▸ **Excerpt provided**
.....

# Induction Proof- Fibonacci Numbers

• Feb 16th 2010, 06:04 PM
Laurali224
Induction Proof- Fibonacci Numbers
Hello.

I am stuck on a homework problem.

"Let U(subscript)n be the nth Fibonacci number. Prove by induction on n (without referring to the Binet formula) that U(subscript)m+n=U(subscript)m-1*U(subscript)n + U(subscript)m *U (subscript)n+1 for all positive integers m and n.

So.. I figured out my Base case for n=1.
Um+1=Um-1*U1+Um*U2, which equals Um+1=Um-1+Um, so it is true.

For the Induction Step, I dont know where to go..

Should I prove it P(K-1)--> P(K) or P(K)--> P(K+1).

I've been trying both ways and I stuck on everything.
• Feb 18th 2010, 06:28 AM
Renji Rodrigo
\$\displaystyle F(n+p)=F(p)F(n+1)+F(p-1)F(n).\$

by induction on p, for p=1

\$\displaystyle F(n+1)=F(1)F(n+1)+F(0)F(n)=F(n+1)\$ ok

suposing for s<p+1, in special we have
\$\displaystyle F(n+p)=F(p)F(n+1)+F(p-1)F(n) \$

\$\displaystyle F(n+p-1)=F(p-1)F(n+1)+F(p-2)F(n) \$

lets prove for p+1
\$\displaystyle F(n+p+1)=F(p+1)F(n+1)+F(p)F(n) .\$

we have
\$\displaystyle F(n+p+1)=F(n+p)+F(n+p-1)= \$ by the fibonacci recurrence so

\$\displaystyle = F(p-1)F(n+1)+F(p-2)F(n) +F(p)F(n+1)+F(p-1)F(n)=\$

\$\displaystyle =F(n+1)[F(p)+F(p-1)]+F(n)[F(p-2)+F(p-1)]=F(p+1)F(n+1)+F(p)F(n) .\$

.....

▸ **Information supplied**

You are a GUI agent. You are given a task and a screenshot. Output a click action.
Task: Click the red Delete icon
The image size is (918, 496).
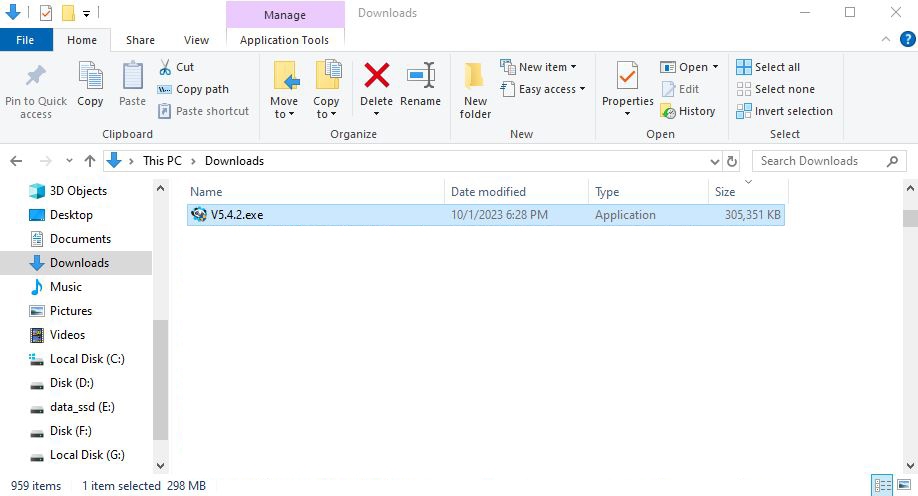click(x=376, y=76)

.....

▸ **Task to complete**
Please extract the part of the Fibonacci induction thread from "I am stuck on" up to and including "it is true.". The material that comes after the Fibonacci thread isn't needed here.

▸ **Response to the task**
I am stuck on a homework problem.

"Let U(subscript)n be the nth Fibonacci number. Prove by induction on n (without referring to the Binet formula) that U(subscript)m+n=U(subscript)m-1*U(subscript)n + U(subscript)m *U (subscript)n+1 for all positive integers m and n.

So.. I figured out my Base case for n=1.
Um+1=Um-1*U1+Um*U2, which equals Um+1=Um-1+Um, so it is true.